### REQUISITI DEL COMPITO
Risponda alle seguenti domande in base al testo sul racconto di Niccolò:
1. In quale struttura di Roma è ricoverato Niccolò?
2. Quale temperatura hanno rilevato i due medici italiani scesi alla dogana?
3. Da quanti anni la dottoressa Sara Platto vive a Wuhan?

### TESTO ESTRATTO

Coronavirus: il racconto di Niccolò al ritorno da Wuhan, Cina

Niccolò, il diciassettenne rimpatriato da Wuhan, ha raccontato il suo periodo in Cina ed il suo rientro in Italia, con le cautele attuate per contenere la sua febbre.

Coronavirus: il racconto di Niccolò al ritorno da Wuhan, Cina

Niccolò, il diciassettenne italiano finalmente rimpatriato da Wuhan, racconta la sua avventura tramite una telefonata dalla sua stanza dov’è ricoverato allo Spallanzani di Roma. Le sue parole, che sembrano quelle di un uomo distaccato e non quelle di un ragazzino, narrano della rabbia verso la febbre: lui non presentava altri sintomi, se non la temperatura più elevata del normale, ma è bastato per farlo rimanere a terra, mentre gli altri italiani partivano per tornare a casa.

Il ragazzo ricorda il 3 febbraio, giorno in cui sarebbe dovuto partire per la prima volta: “Ai controlli mi hanno misurato la temperatura, era 37,7, mi hanno fermato alla dogana, hanno cominciato a farmi domande… sono scesi anche due medici italiani e hanno preso di nuovo la temperatura: 38,2.” Dopo tali accertamenti, gli specialisti, hanno ritenuto opportuno non farlo salire sull’aereo. Niccolò, però, racconta di essere sempre rimasto in contatto con la dottoressa Sara Platto, professoressa universitaria che vive a Wuhan da sette anni ed ha deciso di non farsi rimpatriare.

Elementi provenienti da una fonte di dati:
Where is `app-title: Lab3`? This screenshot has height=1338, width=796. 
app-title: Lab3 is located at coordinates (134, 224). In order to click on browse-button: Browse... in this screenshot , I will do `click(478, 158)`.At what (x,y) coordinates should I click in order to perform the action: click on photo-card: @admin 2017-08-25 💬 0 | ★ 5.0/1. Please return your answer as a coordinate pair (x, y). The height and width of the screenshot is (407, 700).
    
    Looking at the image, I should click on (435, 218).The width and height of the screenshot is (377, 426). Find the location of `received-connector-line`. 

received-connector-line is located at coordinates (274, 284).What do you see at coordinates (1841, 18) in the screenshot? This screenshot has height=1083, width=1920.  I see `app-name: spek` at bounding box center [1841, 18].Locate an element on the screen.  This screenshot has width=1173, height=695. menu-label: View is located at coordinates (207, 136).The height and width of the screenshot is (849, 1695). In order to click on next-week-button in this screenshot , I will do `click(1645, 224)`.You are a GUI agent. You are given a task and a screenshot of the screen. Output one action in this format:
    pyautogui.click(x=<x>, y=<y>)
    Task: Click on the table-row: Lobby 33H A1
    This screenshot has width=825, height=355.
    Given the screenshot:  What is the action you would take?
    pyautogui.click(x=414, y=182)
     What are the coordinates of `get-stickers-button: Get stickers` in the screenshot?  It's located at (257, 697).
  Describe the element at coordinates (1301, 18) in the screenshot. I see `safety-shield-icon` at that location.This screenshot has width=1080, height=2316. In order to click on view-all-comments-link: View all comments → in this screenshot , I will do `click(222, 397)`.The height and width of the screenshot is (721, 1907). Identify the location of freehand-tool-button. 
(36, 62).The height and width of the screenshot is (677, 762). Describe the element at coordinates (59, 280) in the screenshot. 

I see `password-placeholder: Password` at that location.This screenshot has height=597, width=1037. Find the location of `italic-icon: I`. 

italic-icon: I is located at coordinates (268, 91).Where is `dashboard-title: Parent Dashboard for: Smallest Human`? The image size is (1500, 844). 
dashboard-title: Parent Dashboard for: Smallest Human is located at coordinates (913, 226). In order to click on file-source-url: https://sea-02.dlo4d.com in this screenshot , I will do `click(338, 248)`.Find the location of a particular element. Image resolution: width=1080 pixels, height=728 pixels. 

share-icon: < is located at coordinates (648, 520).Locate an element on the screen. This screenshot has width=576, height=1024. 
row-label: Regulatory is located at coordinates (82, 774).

### RISPOSTA AL COMPITO
1. Allo Spallanzani.
2. 38,2.
3. Da sette anni.